Material selection: For different application areas, appropriate heat pipe materials and heat sink materials should be selected according to specific needs. For example, in corrosive environments, materials with stronger corrosion resistance should be selected, such as nickel-plated aluminum alloy or copper materials.

Avoid high-temperature operation: Long-term operation in extremely high temperature environments may reduce the evaporation efficiency of the working fluid inside the heat pipe, affecting the heat dissipation effect. Therefore, the equipment should be kept at high temperatures for a long time.

Quality certification: When purchasing heat pipe radiators, products with quality certification should be selected to ensure the long-term stability and safety of the radiator.

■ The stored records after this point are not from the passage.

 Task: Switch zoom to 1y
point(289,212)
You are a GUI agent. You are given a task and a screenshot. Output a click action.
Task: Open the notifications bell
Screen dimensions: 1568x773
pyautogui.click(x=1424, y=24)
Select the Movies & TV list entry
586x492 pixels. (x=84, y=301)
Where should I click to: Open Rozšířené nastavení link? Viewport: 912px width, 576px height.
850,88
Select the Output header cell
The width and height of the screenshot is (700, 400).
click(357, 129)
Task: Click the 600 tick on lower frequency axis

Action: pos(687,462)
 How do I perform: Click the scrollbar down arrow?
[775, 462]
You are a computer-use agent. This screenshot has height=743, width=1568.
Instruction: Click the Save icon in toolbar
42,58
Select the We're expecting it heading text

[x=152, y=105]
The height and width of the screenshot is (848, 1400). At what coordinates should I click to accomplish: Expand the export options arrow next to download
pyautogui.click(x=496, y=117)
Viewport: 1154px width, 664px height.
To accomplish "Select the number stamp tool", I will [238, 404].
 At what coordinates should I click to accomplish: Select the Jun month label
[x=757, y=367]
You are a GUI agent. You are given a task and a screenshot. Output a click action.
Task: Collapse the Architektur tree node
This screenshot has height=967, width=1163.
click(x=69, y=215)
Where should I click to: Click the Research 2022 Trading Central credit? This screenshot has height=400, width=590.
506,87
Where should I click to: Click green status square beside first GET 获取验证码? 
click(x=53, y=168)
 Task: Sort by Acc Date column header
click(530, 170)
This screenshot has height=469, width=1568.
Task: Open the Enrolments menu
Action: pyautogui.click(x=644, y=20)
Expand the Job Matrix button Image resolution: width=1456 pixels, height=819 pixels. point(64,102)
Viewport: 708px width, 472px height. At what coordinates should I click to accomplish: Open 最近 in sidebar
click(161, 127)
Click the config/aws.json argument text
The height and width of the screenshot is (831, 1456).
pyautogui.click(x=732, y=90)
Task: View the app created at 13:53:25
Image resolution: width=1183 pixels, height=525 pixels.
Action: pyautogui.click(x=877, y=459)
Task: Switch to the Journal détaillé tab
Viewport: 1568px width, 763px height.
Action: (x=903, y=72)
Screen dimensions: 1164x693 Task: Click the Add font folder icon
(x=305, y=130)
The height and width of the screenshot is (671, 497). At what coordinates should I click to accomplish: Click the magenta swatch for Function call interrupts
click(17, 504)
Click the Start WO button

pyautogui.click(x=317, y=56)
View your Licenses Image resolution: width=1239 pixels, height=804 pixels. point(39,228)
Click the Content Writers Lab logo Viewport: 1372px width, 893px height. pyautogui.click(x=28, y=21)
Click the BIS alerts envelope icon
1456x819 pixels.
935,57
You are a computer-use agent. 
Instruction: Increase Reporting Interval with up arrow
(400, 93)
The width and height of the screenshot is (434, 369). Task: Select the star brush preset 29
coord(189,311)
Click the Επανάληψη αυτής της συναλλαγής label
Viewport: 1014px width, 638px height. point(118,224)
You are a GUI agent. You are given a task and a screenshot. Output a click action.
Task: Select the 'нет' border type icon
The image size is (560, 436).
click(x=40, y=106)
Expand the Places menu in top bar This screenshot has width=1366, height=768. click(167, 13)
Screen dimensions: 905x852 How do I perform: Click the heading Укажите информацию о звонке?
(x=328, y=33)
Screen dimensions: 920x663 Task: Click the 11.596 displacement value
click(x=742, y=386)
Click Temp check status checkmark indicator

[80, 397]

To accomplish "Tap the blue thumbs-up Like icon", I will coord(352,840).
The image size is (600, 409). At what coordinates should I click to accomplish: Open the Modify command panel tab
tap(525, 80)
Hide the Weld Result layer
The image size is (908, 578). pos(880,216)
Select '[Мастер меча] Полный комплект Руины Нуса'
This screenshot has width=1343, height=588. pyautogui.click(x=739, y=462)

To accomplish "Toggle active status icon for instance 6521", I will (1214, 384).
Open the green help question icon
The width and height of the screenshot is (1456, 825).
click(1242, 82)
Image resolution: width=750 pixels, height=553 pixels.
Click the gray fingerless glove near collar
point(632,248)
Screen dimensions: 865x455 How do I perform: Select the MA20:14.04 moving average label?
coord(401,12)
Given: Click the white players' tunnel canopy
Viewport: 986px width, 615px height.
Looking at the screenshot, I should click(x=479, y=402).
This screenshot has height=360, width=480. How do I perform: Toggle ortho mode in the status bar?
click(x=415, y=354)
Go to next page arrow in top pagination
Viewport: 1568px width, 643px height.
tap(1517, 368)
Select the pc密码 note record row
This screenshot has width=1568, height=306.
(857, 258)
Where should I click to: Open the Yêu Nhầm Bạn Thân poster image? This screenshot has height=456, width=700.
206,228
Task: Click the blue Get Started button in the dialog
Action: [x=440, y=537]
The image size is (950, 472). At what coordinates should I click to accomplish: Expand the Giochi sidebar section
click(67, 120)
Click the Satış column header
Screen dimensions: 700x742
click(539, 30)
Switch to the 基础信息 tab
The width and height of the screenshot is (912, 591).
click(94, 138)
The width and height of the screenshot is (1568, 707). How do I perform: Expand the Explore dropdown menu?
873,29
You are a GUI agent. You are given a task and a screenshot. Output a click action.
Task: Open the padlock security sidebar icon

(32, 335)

Heat pipe radiators are a highly integrated heat dissipation solution that can effectively improve the efficiency of heat transfer and dissipation. Its precision, surface treatment, material selection and reasonable maintenance are the key to ensuring its performance. With the continuous improvement of heat dissipation requirements for electronic equipment and industrial applications, heat pipe radiators will be more widely used in the future.